One goal of semiconductor manufacturing is to produce smaller semiconductor devices. Smaller devices typically consume less power, have higher performance, and can be produced more efficiently. In addition, smaller semiconductor devices have a smaller footprint, which is desirable for smaller end products. A smaller semiconductor die size can be achieved by improvements in the front-end process resulting in semiconductor die with smaller, higher density active and passive components. Back-end processes may result in semiconductor device packages with a smaller footprint by improvements in electrical interconnection and packaging materials.
Back-end processing of semiconductor die includes a number of surface mount technologies (SMT) that are used to connect semiconductor die or integrated circuits to surfaces of substrates and PCBs without the use of through holes in the PCBs. Quad Flat Packages (QFP) use SMT that includes leads that extend from each of the four sides of the package, sometimes referred to as “gull wing leads.” QFP leads provide electrical Input/Output (I/O) interconnection between the semiconductor die within the package and the PCB or substrate to which the QFP is mounted. Other SMT packages are made without leads and are commonly referred to flat no lead packages. Examples of flat no lead packages are Quad-flat no leads packages (QFNs) and dual-flat no lead (DFN) packages. QFN packages conventionally include a semiconductor die connected by wirebonds to a leadframe that is used for package I/O interconnection.
Both front-end manufacturing and back-end manufacturing can include processes or steps in which material is removed from a semiconductor device or semiconductor substrate, such as removal of undesired portions of a conductive layer, such as a seed layer or, removal of another undesired material, such as all or part of a photosensitive or photoresist material. Conventionally, removal of undesired material has been achieved with laser ablation or etching. Etching of undesired material has been conventionally performed in a bath or by spinning in a bowl.
Application of the etching solution to the material to be removed has conventionally been achieved by immersing the material to be removed, together with the wafer or panel on which the material has been formed, into a bath of the etching solution contained within a large tub or vat. The etching solution in the bath is conventionally contained within the bath, so as to prevent leakage and waste of the etching solution and, in the case of some submersion systems, inclusion of rolling seals where the wafer or panel enters and exits the bath can also be included. The rolling seals apply pressure to the panel, wafer, or other object being inserted into the bath. Structural supports, such as dummy metal features, are conventionally added or included on the wafer or panel to prevent pressure from the rolling seals breaking or damaging the wafer or wafer structures as the wafer and wafer structure pass through each rolling seal.
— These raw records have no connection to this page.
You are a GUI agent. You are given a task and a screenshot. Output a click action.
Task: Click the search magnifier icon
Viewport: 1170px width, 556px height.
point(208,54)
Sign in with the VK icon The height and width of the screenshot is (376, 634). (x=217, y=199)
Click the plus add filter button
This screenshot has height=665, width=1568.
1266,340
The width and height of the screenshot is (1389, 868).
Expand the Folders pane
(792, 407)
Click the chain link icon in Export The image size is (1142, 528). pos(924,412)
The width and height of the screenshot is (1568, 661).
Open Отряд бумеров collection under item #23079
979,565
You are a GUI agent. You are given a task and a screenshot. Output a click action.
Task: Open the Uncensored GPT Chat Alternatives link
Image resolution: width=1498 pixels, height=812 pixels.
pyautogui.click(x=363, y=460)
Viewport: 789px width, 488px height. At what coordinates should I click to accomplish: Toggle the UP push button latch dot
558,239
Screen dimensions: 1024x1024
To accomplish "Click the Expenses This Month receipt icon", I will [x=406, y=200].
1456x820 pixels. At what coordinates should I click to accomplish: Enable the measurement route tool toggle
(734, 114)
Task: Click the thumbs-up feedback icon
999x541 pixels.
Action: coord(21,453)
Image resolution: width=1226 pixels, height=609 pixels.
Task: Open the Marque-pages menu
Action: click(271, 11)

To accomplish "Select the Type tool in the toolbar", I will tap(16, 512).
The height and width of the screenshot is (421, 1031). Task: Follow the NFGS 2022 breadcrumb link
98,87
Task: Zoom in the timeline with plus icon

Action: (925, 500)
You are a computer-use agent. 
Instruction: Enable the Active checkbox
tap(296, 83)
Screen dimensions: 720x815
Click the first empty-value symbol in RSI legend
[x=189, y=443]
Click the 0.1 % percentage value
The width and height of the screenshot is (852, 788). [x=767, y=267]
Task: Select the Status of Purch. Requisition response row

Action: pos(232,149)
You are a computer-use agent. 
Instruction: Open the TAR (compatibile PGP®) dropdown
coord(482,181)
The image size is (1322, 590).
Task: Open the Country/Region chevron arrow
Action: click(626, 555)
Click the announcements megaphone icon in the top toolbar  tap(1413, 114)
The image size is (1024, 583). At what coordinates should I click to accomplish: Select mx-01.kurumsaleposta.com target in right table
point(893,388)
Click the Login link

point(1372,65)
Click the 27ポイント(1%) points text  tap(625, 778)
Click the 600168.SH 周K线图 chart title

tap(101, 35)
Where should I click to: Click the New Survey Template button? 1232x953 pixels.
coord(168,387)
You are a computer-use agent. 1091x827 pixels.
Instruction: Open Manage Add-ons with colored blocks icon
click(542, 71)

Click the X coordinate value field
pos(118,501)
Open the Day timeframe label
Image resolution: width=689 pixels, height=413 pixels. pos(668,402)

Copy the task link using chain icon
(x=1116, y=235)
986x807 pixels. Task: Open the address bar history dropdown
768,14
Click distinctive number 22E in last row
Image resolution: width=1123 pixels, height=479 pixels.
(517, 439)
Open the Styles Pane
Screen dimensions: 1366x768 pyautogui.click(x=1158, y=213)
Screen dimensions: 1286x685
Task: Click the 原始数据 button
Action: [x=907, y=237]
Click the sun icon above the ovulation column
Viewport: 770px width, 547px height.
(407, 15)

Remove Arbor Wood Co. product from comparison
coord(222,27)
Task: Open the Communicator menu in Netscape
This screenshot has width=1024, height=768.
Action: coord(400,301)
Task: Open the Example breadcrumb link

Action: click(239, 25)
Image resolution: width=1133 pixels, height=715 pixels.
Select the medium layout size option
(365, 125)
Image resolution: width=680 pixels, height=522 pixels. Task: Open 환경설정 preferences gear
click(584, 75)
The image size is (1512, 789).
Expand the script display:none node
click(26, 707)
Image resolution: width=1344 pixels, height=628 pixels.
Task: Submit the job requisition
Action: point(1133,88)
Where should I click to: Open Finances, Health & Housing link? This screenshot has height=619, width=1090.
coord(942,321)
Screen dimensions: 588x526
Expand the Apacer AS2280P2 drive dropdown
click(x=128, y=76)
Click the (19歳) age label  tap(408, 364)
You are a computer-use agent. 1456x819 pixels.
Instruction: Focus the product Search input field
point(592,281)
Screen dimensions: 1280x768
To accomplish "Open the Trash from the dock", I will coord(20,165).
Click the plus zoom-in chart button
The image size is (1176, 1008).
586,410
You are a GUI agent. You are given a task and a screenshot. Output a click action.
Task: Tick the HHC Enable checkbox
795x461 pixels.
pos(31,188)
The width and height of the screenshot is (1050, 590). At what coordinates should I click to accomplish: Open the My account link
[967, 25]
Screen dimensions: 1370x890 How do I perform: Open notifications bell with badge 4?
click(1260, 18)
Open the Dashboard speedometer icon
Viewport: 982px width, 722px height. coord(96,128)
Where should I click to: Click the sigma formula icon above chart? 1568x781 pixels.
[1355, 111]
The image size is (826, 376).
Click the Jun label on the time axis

An etch process using bowls and spinning the wafer has also been utilized in some cases for processing semiconductor wafers. The bowl method for etching semiconductor wafers is significantly more expensive given process times, which can exceed 10 minutes and can require substantial capital equipment investment for multiple bowls and related automation. The bowl method does in some cases have the process control and maintenance advantage of single use chemical solutions, eliminating the maintenance of recirculating baths associated with submersion methods.